Extracted data entries
#####

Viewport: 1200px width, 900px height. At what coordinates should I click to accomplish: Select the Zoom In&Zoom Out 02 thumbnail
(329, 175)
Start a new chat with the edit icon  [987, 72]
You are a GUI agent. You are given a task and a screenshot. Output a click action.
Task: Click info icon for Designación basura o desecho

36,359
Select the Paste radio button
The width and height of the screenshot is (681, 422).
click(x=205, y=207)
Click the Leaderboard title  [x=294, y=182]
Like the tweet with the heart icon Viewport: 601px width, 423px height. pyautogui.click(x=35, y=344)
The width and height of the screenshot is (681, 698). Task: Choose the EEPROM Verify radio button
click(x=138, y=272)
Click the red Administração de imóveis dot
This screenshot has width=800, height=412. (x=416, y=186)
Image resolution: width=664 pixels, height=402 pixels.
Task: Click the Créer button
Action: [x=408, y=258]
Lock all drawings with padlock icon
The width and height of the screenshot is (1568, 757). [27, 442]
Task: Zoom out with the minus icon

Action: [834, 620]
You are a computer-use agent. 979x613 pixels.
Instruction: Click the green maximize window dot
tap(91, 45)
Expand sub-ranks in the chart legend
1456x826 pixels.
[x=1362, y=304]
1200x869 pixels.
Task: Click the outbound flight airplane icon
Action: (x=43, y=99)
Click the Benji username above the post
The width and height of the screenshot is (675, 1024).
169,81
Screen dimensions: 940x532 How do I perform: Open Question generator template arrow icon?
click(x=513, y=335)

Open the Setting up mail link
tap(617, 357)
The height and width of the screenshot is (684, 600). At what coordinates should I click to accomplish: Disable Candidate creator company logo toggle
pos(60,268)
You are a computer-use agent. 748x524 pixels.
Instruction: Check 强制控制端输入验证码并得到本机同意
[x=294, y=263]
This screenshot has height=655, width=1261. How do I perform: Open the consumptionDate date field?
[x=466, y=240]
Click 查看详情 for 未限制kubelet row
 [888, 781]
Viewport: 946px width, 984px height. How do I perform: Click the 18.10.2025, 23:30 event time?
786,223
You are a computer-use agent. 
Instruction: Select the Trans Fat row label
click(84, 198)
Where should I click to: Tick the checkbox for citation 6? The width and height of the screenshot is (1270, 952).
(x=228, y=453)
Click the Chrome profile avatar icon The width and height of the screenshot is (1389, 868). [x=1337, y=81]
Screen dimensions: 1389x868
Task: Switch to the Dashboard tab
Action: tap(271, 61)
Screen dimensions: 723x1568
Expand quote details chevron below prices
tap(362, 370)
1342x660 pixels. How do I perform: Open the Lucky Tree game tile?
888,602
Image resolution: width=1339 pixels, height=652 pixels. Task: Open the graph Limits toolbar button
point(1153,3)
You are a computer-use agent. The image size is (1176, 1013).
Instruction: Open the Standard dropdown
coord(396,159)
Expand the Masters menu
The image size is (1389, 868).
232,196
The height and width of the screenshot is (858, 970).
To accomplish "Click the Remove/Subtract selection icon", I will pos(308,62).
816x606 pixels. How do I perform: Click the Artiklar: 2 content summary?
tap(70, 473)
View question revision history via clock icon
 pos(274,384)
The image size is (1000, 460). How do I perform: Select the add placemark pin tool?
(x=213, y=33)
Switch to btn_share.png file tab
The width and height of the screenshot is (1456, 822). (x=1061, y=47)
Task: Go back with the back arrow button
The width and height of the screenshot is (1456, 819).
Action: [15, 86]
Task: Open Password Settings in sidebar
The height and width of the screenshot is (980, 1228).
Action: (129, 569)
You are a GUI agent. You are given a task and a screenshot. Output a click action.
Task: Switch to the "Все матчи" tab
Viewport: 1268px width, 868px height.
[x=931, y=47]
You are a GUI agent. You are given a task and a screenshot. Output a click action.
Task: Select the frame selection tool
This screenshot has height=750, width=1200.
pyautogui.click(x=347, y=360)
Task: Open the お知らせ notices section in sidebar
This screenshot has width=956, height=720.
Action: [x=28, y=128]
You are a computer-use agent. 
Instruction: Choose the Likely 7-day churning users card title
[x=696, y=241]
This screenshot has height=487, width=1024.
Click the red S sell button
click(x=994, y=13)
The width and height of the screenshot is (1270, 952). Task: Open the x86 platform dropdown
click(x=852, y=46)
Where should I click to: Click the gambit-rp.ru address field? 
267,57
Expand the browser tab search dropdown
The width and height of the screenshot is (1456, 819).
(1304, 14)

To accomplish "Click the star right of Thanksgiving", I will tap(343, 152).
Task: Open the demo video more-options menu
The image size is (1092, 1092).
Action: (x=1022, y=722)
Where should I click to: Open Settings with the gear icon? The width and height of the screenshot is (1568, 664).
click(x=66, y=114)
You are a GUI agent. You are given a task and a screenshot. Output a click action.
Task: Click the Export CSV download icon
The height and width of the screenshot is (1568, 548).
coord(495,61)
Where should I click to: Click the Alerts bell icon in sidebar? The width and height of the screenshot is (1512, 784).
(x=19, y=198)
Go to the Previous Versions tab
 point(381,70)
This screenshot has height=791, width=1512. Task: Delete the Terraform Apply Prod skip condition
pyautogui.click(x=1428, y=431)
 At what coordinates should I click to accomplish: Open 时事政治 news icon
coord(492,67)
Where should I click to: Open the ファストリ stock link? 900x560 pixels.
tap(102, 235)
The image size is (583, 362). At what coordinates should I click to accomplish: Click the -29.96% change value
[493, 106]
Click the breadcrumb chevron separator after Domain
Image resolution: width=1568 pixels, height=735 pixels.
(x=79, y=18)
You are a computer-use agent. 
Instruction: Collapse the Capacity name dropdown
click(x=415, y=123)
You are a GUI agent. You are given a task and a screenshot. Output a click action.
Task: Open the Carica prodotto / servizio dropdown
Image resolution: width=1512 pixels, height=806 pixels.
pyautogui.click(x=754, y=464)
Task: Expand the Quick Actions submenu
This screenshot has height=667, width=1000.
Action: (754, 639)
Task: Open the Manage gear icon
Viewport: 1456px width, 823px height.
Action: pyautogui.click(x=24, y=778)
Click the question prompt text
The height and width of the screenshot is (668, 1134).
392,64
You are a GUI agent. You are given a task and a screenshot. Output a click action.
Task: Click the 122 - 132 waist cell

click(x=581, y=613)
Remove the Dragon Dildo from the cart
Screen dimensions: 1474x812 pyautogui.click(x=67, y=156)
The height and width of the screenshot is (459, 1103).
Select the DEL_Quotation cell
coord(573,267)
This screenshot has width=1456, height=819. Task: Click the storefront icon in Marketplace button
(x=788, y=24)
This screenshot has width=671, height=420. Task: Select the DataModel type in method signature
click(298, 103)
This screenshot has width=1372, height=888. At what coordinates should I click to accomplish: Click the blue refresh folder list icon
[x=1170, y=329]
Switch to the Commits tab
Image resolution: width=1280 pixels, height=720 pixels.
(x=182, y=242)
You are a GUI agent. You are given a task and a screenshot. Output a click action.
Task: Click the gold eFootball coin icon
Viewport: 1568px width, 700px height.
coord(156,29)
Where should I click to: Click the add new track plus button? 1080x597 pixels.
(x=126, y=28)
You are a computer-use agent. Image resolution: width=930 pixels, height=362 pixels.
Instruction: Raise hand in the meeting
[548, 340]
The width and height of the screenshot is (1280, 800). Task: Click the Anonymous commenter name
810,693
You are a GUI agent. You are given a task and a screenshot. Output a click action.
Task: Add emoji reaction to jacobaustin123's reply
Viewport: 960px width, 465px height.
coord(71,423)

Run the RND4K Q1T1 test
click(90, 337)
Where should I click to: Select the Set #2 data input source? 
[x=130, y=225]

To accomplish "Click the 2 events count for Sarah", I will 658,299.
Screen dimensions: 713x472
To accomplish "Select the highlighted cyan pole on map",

#####

Your task: Put the lines of the records above, from the line containing "will tap(343, 152)." up to and including the line containing "coord(573,267)", into a JSON list of strings with one string per line, omitting any blank lines.

In response:
[
  "To accomplish \"Click the star right of Thanksgiving\", I will tap(343, 152).",
  "Task: Open the demo video more-options menu",
  "The image size is (1092, 1092).",
  "Action: (x=1022, y=722)",
  "Where should I click to: Open Settings with the gear icon? The width and height of the screenshot is (1568, 664).",
  "click(x=66, y=114)",
  "You are a GUI agent. You are given a task and a screenshot. Output a click action.",
  "Task: Click the Export CSV download icon",
  "The height and width of the screenshot is (1568, 548).",
  "coord(495,61)",
  "Where should I click to: Click the Alerts bell icon in sidebar? The width and height of the screenshot is (1512, 784).",
  "(x=19, y=198)",
  "Go to the Previous Versions tab",
  " point(381,70)",
  "This screenshot has height=791, width=1512. Task: Delete the Terraform Apply Prod skip condition",
  "pyautogui.click(x=1428, y=431)",
  " At what coordinates should I click to accomplish: Open 时事政治 news icon",
  "coord(492,67)",
  "Where should I click to: Open the ファストリ stock link? 900x560 pixels.",
  "tap(102, 235)",
  "The image size is (583, 362). At what coordinates should I click to accomplish: Click the -29.96% change value",
  "[493, 106]",
  "Click the breadcrumb chevron separator after Domain",
  "Image resolution: width=1568 pixels, height=735 pixels.",
  "(x=79, y=18)",
  "You are a computer-use agent. ",
  "Instruction: Collapse the Capacity name dropdown",
  "click(x=415, y=123)",
  "You are a GUI agent. You are given a task and a screenshot. Output a click action.",
  "Task: Open the Carica prodotto / servizio dropdown",
  "Image resolution: width=1512 pixels, height=806 pixels.",
  "pyautogui.click(x=754, y=464)",
  "Task: Expand the Quick Actions submenu",
  "This screenshot has height=667, width=1000.",
  "Action: (754, 639)",
  "Task: Open the Manage gear icon",
  "Viewport: 1456px width, 823px height.",
  "Action: pyautogui.click(x=24, y=778)",
  "Click the question prompt text",
  "The height and width of the screenshot is (668, 1134).",
  "392,64",
  "You are a GUI agent. You are given a task and a screenshot. Output a click action.",
  "Task: Click the 122 - 132 waist cell",
  "click(x=581, y=613)",
  "Remove the Dragon Dildo from the cart",
  "Screen dimensions: 1474x812 pyautogui.click(x=67, y=156)",
  "The height and width of the screenshot is (459, 1103).",
  "Select the DEL_Quotation cell",
  "coord(573,267)"
]